Bild: Drei Viertel des „Fuck Yeah“-Kollektivs: Rosa Schilling (l.), Francis…
taz: Herr Gnau, Frau Schilling, „Fuck Yeah“ soll ein Sexshop für alle
Geschlechter und sexuelle Orientierungen sein – geht das überhaupt?
Florian Gnau: Dieser Herausforderung stellen wir uns, aber eine große
Aufgabe ist es in jedem Fall. Wir werden zum Beispiel auch spezielle
Sextoys für Menschen mit Transidentität anbieten.
Rosa Schilling: Natürlich können wir nicht alle Menschen auf dieser Welt
zufriedenstellen. Es geht darum, die Menschen abzuholen, die sich in
klassischen Sexshops nicht wohlfühlen.
Wie wird der Laden aussehen?
Schilling: Es wird ein Lädchen sein, es ist nur ein kleiner Raum. Trotzdem
werden wir eine kleine Sitzecke einrichten in der man sich in Ruhe
informieren kann.
Gnau: Wir wollen nicht nur ein Einzelhandel sein, sondern auch über
Sexualität, Körper und Lust informieren und aufklären. Wir werden in den
Räumen im Gängeviertel auch Seminare und Workshops anbieten.
Zu welchen Themen denn?
Gnau: Uns ist wichtig, dass wir nicht nur eine akademische
Auseinandersetzung mit den Themen anbieten, sondern auch niedrigschwellige
Angebote haben. Zum Beispiel haben wir bereits einen
Do-it-yourself-Workshop angeboten, in dem aus gebrauchten Fahrradteilen
Sexspielzeug gebastelt wurde.
Schilling: Wir selbst werden zum Beispiel Themen wie „Safer Sex“, „Sex und
Sprache“ und „Was ist sexpositiver Feminismus“ behandeln. Aber wir werden
auch Externe einladen, um unser Angebot zu erweitern. Im Herbst soll das
Programm stehen.
Und was genau ist sexpositiver Feminismus?

(Datensätze zur Objektsuche)
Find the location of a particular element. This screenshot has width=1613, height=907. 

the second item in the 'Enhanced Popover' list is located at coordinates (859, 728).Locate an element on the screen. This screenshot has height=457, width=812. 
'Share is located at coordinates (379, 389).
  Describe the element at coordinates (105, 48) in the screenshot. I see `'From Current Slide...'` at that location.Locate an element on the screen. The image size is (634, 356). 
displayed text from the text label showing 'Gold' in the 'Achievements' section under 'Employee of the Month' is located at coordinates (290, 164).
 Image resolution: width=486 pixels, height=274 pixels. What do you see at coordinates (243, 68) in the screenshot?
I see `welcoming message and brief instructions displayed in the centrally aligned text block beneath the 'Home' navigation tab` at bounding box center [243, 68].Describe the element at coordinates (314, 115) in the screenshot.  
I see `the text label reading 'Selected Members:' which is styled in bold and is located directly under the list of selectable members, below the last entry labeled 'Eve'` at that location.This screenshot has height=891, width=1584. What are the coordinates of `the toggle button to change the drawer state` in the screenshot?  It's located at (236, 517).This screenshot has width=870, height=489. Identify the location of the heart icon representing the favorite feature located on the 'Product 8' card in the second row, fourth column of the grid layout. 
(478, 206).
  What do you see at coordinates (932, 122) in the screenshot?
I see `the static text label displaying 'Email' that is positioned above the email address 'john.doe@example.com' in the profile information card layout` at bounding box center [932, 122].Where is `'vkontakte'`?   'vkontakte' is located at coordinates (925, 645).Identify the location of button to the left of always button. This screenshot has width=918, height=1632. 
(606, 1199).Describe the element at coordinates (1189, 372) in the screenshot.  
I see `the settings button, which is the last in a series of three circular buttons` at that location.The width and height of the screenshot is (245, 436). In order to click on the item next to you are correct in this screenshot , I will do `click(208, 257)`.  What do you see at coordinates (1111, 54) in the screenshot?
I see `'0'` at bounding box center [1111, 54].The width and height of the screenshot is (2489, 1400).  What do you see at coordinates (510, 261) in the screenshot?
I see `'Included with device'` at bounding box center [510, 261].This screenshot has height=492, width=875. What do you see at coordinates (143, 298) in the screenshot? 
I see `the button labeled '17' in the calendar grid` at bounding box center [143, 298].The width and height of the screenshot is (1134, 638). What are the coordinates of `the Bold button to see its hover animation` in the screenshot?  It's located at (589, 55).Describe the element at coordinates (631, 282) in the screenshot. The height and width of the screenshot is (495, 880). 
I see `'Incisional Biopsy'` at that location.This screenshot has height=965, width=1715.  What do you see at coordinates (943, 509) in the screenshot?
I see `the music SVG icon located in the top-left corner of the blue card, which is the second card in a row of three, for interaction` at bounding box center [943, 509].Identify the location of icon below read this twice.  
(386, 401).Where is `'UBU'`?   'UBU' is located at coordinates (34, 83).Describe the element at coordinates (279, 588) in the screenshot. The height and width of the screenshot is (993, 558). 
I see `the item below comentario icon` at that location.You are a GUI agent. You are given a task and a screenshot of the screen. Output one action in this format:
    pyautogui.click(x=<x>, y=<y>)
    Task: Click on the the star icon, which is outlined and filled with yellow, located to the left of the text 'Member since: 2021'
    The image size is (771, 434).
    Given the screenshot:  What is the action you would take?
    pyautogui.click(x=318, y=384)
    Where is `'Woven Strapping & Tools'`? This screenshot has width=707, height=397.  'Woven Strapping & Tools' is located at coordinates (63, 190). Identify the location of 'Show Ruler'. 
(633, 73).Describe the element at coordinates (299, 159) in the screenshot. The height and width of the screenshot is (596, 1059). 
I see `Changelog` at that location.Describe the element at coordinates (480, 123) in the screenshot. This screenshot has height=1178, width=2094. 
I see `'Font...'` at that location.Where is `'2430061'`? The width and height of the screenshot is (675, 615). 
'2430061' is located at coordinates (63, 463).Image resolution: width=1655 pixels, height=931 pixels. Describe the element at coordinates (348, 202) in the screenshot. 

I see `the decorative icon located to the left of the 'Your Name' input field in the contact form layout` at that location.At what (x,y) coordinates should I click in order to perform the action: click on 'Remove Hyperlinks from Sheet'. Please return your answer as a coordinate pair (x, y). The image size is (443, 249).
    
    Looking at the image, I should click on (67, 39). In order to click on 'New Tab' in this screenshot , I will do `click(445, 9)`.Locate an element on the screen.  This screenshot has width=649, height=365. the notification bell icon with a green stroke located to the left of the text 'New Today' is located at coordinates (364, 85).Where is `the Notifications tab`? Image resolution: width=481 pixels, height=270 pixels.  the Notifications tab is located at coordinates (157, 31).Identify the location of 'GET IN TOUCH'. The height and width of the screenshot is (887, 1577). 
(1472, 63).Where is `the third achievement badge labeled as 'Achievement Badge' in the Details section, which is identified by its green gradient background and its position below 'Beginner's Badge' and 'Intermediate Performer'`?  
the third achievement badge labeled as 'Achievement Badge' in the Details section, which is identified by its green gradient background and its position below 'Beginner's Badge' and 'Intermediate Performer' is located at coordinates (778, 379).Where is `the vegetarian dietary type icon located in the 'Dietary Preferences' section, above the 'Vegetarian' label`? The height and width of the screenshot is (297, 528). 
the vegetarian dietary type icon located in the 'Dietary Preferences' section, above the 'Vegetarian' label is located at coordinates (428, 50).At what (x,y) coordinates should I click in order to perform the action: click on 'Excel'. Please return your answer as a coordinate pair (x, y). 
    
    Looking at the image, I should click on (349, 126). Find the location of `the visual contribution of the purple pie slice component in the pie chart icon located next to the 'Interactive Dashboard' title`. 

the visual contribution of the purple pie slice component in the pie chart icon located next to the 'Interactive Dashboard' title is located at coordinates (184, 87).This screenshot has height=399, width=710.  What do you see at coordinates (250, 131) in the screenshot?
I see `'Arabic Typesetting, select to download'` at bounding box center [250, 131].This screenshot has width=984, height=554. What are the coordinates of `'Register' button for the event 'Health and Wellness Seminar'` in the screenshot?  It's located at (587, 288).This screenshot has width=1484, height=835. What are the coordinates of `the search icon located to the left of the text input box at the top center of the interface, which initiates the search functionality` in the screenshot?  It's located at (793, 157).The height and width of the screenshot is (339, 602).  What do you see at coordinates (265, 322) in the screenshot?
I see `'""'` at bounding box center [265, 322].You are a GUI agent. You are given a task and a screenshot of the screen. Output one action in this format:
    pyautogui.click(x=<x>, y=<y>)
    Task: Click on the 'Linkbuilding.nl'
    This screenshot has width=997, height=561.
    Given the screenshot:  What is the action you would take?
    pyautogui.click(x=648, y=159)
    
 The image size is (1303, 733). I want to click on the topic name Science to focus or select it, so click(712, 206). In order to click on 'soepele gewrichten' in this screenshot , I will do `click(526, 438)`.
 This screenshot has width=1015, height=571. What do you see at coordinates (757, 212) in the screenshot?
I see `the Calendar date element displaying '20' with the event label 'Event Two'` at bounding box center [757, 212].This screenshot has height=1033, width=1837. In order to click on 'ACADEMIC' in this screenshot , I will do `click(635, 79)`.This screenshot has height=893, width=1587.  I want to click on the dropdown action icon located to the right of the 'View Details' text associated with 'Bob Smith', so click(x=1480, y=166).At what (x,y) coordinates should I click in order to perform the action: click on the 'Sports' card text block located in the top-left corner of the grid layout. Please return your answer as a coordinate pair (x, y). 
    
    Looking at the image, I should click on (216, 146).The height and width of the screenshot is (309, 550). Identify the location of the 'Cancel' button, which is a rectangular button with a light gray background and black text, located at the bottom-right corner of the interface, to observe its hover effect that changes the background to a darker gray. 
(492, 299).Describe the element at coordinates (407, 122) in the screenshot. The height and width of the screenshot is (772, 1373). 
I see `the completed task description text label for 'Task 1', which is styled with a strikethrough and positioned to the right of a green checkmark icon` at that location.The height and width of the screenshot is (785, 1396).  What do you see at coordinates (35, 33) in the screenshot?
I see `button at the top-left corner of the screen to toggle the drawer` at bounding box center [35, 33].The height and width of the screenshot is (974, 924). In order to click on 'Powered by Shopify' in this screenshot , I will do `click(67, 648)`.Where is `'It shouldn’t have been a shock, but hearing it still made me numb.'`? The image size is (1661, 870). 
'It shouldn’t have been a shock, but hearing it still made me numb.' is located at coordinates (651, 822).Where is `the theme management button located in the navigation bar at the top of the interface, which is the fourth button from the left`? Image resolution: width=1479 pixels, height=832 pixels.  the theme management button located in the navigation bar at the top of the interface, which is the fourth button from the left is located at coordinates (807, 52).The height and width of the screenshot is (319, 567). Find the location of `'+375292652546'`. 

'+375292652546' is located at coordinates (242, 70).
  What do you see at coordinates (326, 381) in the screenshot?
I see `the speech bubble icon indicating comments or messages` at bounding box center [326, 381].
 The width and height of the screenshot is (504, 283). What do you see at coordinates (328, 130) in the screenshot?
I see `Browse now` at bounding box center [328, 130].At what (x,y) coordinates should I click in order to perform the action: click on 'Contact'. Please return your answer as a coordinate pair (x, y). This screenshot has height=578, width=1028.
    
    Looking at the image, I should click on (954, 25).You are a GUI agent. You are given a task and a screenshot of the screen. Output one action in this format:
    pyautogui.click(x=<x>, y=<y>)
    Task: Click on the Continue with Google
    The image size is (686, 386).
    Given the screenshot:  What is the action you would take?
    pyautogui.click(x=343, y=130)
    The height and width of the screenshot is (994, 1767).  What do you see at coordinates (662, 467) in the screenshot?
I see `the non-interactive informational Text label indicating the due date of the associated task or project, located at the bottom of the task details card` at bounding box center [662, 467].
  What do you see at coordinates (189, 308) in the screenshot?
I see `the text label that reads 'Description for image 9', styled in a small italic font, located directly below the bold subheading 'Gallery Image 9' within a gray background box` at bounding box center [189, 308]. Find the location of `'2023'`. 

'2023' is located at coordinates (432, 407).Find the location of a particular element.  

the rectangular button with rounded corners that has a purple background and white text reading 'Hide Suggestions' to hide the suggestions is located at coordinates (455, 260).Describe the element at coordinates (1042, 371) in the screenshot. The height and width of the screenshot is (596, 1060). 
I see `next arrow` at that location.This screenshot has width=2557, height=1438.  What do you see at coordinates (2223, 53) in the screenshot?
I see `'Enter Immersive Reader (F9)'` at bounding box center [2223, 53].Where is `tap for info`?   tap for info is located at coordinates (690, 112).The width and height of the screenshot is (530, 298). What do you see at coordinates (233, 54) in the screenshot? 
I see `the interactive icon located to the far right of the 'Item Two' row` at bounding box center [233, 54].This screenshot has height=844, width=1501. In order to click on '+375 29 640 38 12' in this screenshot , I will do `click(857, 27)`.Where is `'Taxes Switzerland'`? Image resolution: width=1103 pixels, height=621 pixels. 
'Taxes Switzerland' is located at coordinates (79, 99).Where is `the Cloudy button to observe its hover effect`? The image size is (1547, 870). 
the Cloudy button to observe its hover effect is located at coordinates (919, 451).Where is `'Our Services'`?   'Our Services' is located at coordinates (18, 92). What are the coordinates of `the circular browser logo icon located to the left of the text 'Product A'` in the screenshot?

_Arbeitsauftrag_.
1) Woraus wurde laut dem Interview zum Sexshop „Fuck Yeah“ im bereits angebotenen Do-it-yourself-Workshop Sexspielzeug gebastelt?
2) Erkläre mit Bezug auf das Interview zum Sexshop „Fuck Yeah“, warum in dem kleinen Laden trotzdem eine Sitzecke eingerichtet wird.
3) Führe das Interview zum Sexshop „Fuck Yeah“ im Anschluss an die zuletzt gestellte Frage weiter.

_Lösungen_.
1) Aus gebrauchten Fahrradteilen.

2) Obwohl der Laden nur aus einem kleinen Raum besteht, soll es eine kleine Sitzecke geben. Dort soll man sich in Ruhe informieren können.

3)
Schilling: Wir sehen Sex nicht als etwas grundsätzlich Problematisches,
sondern als etwas Schönes und Tolles. Der Begriff sexpositiver Feminismus
hat sich in Abgrenzung zu der „PorNo“-Bewegung entwickelt. Diese
pornokritische und feministische Bewegung entstand in den USA und wurde in
den 80er-Jahren in Deutschland vor allem durch Alice Schwarzer bekannt.
Diese Bewegung hat den Porno als eine tragende Säule des Patriarchats
verstanden. Sexpositive Feministinnen sehen auch, wie schlecht viele Pornos
sind. Darin werden stereotype Körperbilder reproduziert und Frauen
objektiviert und unterdrückt. Aber unsere Schlussfolgerung ist eine andere.
Wir wollen Pornos, Sex und Sexyness nicht abschaffen. Annie Sprinkle hat
mal gesagt, dass die Antwort auf schlechte Pornos nicht keine, sondern
bessere seien. Das finden wir auch.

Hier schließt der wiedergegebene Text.